• _Listed entries_
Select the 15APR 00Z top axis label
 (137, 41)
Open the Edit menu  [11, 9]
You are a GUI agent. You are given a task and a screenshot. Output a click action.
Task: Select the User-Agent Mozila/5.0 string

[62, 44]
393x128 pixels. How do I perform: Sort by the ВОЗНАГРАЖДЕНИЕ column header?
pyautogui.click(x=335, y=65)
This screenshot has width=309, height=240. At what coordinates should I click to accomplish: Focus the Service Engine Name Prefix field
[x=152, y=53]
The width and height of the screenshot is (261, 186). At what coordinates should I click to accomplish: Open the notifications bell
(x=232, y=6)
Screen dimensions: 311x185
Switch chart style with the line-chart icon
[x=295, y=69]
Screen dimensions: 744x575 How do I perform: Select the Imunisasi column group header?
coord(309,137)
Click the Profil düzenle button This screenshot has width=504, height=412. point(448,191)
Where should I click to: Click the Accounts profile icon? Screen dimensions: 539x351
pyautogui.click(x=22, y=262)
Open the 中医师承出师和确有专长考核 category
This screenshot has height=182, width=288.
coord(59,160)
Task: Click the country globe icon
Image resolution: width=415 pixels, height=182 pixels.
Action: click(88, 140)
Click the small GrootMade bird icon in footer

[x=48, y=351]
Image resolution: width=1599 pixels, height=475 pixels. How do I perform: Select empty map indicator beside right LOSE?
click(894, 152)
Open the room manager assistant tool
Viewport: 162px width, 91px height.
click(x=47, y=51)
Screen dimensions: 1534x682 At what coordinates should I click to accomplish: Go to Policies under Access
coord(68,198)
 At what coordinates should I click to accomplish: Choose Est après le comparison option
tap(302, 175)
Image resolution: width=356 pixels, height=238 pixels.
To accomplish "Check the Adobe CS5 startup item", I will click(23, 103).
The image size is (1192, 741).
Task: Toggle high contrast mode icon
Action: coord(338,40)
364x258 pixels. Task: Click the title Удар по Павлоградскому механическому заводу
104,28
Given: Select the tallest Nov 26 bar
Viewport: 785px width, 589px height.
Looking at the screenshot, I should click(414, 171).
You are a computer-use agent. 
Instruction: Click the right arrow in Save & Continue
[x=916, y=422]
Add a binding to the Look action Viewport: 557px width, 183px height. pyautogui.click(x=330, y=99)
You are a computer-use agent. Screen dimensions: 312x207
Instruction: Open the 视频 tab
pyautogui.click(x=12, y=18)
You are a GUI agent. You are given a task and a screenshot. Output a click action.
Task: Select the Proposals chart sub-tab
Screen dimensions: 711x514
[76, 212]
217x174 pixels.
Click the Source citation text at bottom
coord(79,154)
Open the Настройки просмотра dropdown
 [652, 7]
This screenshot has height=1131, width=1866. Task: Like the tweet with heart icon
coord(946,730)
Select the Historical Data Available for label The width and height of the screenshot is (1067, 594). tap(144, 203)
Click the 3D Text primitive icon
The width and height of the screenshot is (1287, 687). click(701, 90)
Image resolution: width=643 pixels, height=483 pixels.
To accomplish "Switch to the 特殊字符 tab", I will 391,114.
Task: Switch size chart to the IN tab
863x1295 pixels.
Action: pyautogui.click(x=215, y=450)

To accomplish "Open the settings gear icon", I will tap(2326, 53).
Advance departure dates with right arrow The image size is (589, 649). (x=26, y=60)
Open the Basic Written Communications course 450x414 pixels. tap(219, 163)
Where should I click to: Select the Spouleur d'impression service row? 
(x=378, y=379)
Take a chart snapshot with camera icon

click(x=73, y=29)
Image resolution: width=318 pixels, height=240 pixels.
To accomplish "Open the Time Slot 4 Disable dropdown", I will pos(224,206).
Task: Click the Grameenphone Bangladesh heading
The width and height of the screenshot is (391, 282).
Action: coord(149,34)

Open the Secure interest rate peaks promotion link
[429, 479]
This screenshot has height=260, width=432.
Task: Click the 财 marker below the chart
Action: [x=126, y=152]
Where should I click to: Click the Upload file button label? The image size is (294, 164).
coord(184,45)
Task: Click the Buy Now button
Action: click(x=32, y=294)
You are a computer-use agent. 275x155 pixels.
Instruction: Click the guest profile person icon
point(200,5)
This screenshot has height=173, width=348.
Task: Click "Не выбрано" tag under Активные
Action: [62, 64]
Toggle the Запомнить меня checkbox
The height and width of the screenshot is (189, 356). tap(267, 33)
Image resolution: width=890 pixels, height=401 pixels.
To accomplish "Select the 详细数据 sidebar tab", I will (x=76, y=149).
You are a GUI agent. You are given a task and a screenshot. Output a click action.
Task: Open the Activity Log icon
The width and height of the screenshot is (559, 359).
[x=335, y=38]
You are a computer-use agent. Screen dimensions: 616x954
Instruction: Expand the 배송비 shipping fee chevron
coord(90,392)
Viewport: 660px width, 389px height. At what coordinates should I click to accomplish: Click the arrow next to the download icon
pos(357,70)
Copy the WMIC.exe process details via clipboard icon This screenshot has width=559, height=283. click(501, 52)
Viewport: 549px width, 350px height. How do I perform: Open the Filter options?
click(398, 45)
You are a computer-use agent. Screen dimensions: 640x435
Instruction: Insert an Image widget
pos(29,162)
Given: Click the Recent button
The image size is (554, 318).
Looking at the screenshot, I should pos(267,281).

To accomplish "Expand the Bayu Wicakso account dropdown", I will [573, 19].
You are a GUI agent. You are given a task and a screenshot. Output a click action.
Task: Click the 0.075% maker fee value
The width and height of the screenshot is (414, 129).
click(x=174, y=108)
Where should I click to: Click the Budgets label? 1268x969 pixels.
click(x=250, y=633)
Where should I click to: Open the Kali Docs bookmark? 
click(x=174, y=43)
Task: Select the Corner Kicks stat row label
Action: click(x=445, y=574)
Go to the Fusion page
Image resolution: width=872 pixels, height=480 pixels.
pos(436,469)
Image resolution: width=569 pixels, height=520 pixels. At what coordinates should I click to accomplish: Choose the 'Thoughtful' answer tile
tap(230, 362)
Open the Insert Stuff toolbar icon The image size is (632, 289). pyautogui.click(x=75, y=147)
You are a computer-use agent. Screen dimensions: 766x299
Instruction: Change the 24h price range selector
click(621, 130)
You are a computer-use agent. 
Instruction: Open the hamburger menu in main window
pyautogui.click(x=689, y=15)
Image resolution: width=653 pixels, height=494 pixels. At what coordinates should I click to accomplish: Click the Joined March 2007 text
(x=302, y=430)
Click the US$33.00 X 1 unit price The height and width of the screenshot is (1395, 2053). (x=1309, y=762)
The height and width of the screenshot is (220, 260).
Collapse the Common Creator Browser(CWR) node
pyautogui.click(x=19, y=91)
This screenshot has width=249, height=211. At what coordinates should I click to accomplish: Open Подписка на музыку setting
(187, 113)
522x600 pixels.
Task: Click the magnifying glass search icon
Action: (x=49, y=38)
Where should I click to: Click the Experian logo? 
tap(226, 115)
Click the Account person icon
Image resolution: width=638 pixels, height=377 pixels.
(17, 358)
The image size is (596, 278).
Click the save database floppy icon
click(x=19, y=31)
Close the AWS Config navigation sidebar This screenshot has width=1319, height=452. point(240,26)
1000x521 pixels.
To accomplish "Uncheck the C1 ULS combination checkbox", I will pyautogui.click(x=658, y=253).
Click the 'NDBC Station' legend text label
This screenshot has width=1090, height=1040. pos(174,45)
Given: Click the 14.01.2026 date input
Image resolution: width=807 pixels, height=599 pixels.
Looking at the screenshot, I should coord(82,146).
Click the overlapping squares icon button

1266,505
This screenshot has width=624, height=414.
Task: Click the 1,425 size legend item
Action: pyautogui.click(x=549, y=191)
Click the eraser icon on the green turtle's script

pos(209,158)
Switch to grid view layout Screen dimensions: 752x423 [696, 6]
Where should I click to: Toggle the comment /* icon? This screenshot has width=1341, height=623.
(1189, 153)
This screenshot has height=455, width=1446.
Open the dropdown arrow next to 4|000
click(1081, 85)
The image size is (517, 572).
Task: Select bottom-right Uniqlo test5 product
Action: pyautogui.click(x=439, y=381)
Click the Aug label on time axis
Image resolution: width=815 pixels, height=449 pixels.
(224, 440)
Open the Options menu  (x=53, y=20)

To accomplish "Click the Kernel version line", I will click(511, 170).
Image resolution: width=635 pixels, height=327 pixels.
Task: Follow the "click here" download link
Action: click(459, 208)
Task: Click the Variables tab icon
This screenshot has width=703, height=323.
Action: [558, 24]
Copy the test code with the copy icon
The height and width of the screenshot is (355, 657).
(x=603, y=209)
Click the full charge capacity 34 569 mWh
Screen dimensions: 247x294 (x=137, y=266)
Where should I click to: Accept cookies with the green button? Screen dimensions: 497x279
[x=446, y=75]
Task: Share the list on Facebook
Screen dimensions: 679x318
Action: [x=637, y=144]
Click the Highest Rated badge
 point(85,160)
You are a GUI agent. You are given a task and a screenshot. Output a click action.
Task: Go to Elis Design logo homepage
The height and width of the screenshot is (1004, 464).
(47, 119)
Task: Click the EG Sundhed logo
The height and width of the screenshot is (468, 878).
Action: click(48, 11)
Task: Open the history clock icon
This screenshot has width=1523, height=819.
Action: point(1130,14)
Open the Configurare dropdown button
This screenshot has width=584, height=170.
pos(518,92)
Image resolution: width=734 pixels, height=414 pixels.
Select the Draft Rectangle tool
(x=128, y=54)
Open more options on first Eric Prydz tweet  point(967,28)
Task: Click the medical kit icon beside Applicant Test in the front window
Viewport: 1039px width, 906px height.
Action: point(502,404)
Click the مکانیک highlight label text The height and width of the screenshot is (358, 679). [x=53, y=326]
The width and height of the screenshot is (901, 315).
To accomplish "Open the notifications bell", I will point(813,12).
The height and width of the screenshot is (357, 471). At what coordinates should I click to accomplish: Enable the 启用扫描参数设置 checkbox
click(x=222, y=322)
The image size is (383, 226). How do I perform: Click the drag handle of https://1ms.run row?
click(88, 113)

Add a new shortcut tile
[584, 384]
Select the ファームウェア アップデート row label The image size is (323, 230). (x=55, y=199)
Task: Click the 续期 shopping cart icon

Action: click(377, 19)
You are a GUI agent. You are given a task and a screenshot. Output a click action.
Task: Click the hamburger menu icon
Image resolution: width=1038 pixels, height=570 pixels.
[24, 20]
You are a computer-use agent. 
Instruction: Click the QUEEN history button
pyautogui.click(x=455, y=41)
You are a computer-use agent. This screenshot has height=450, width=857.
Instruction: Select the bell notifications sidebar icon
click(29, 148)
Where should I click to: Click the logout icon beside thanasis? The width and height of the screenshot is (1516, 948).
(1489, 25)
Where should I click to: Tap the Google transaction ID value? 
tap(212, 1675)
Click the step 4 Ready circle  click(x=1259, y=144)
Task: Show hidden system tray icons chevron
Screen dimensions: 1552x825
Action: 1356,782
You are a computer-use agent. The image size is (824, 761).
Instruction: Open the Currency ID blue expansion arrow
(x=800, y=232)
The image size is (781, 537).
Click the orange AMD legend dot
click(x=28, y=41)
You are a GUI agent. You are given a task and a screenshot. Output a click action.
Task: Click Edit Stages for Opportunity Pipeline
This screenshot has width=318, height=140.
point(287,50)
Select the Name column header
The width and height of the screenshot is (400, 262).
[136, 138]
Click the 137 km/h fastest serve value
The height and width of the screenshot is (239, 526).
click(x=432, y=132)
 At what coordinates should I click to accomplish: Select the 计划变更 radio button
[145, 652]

• _How to complete this task_
Say, as a bare number, how many lines in the entries above include the string "Edit".

• _Written answer_
2